▶ [What is required]: Work through the entries below line by line and give the number of lines with the string "European", nothing else.

▶ [Available data]:
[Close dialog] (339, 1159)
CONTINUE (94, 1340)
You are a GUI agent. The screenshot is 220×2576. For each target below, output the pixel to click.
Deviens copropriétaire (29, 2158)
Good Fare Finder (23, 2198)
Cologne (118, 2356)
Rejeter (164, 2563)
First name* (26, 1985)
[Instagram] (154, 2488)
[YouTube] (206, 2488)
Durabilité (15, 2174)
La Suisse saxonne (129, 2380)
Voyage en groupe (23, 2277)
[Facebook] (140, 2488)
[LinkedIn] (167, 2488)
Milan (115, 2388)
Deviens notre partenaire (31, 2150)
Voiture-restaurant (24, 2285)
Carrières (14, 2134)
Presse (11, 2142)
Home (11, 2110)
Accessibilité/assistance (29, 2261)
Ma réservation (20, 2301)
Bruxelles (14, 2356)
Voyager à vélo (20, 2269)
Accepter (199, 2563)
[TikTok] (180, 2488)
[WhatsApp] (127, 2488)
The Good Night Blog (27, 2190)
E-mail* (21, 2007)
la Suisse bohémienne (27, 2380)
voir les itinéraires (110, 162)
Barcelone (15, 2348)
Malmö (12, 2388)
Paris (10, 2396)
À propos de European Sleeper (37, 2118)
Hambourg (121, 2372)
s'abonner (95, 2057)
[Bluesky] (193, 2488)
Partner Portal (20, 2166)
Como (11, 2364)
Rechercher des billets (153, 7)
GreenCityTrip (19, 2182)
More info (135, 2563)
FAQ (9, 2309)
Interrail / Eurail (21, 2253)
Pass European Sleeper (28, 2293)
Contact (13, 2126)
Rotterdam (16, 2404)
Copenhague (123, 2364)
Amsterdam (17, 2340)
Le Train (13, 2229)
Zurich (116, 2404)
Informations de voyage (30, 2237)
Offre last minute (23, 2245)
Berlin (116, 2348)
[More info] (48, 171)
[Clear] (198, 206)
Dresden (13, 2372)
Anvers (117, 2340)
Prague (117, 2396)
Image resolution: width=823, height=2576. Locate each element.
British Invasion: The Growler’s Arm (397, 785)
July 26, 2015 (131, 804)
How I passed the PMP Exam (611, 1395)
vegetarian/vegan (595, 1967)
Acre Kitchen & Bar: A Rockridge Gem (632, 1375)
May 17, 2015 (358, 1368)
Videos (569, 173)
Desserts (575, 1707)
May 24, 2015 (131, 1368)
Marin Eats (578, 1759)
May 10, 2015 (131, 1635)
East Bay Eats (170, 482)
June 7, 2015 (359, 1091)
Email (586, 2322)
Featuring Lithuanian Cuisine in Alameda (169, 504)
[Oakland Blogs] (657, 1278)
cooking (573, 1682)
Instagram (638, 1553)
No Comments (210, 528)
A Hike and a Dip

▶ [Task result]: 2